- **WORK TO COMPLETE**: Using the string "icon" as the key, pull each matching line out of the records below.

- **DATA LISTING**:
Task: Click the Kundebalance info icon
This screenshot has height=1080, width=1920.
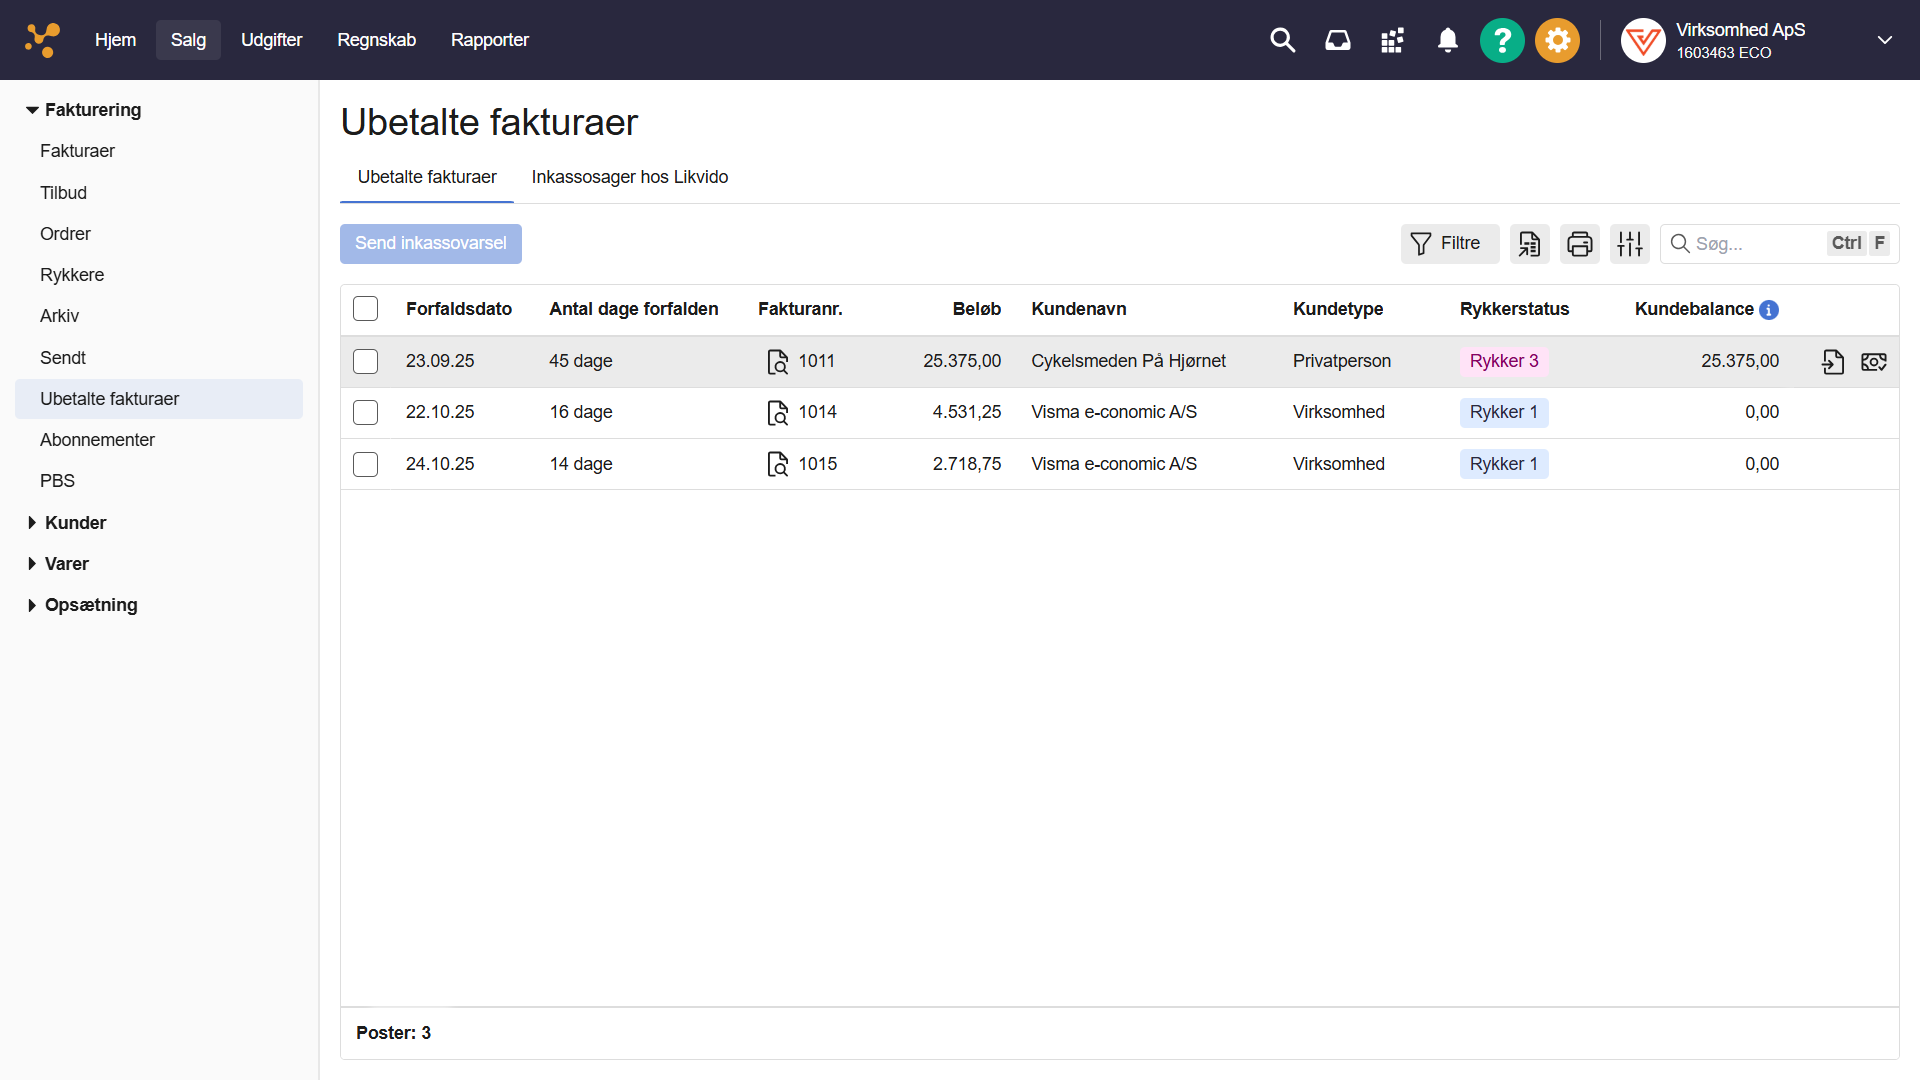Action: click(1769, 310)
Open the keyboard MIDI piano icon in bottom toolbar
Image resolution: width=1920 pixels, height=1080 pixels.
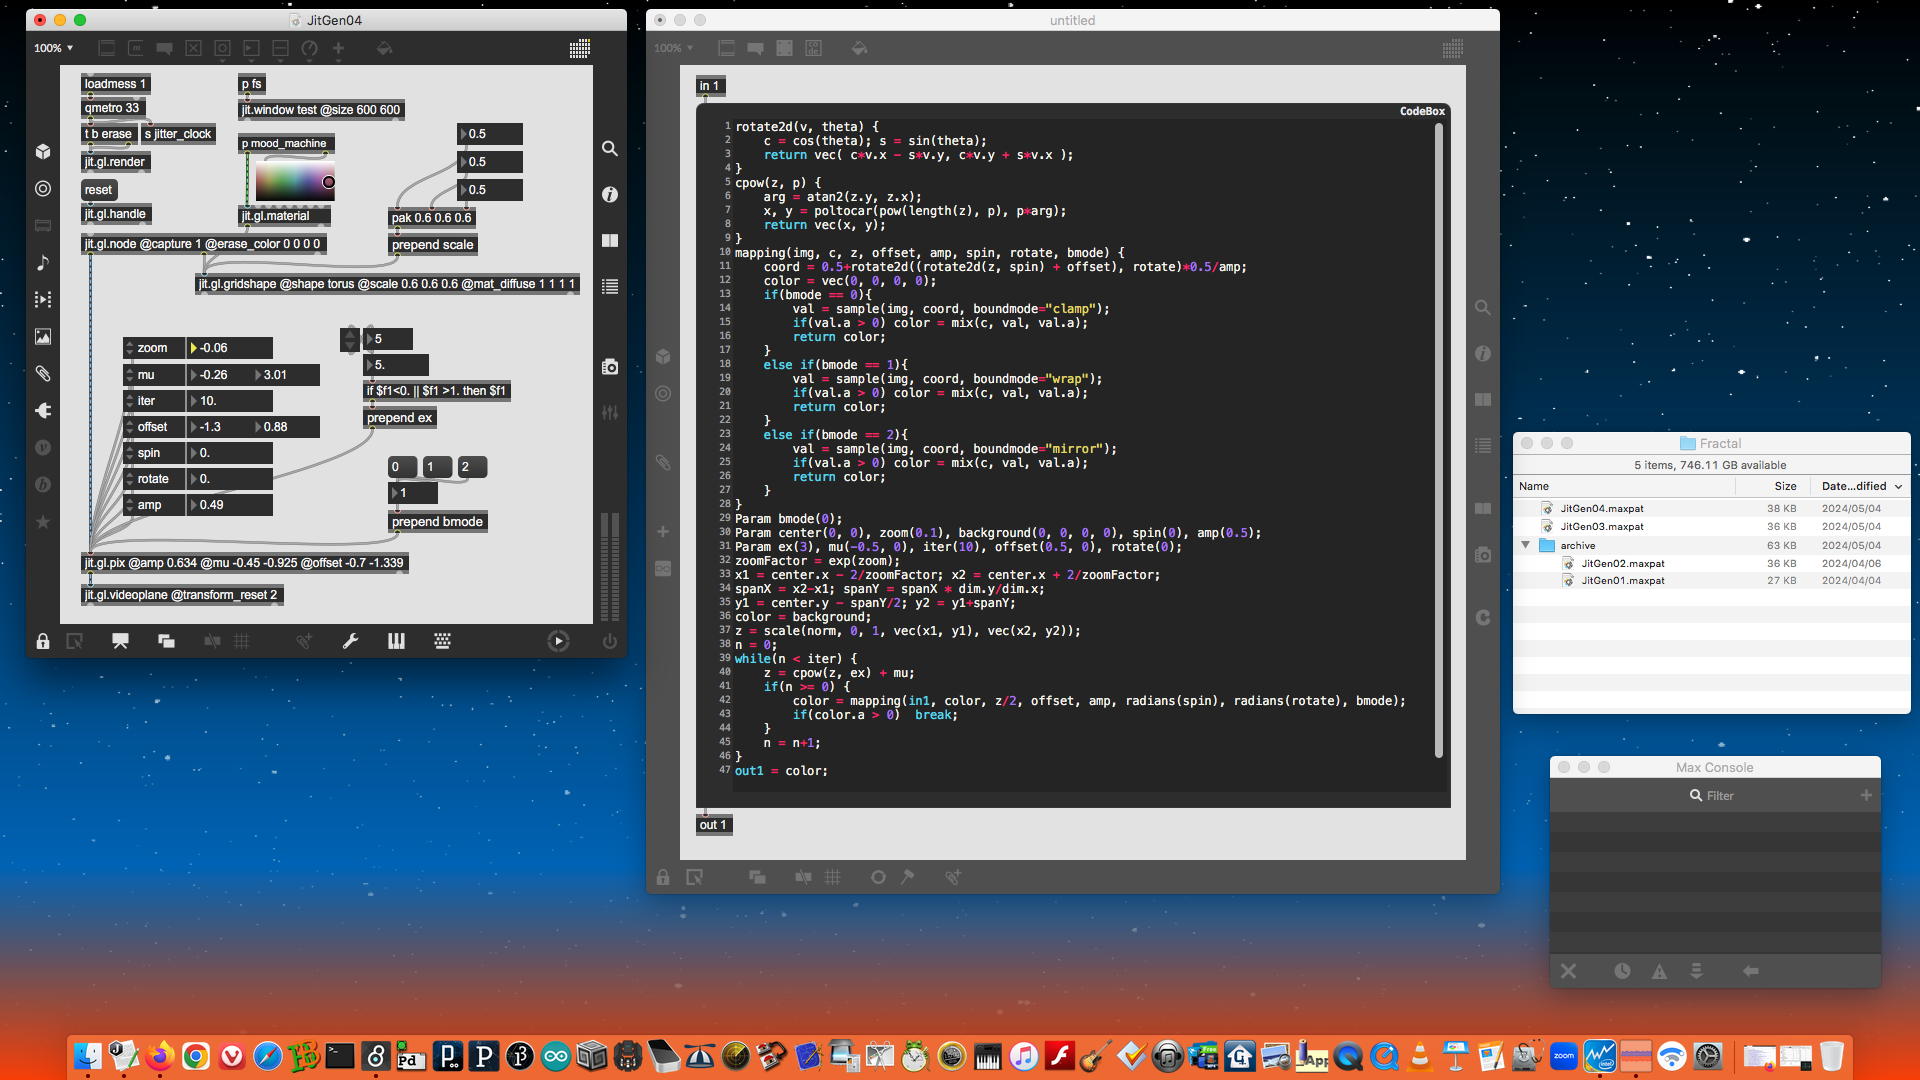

- **RESULT BELOW**:
Task: Click the Kundebalance info icon
Open the keyboard MIDI piano icon in bottom toolbar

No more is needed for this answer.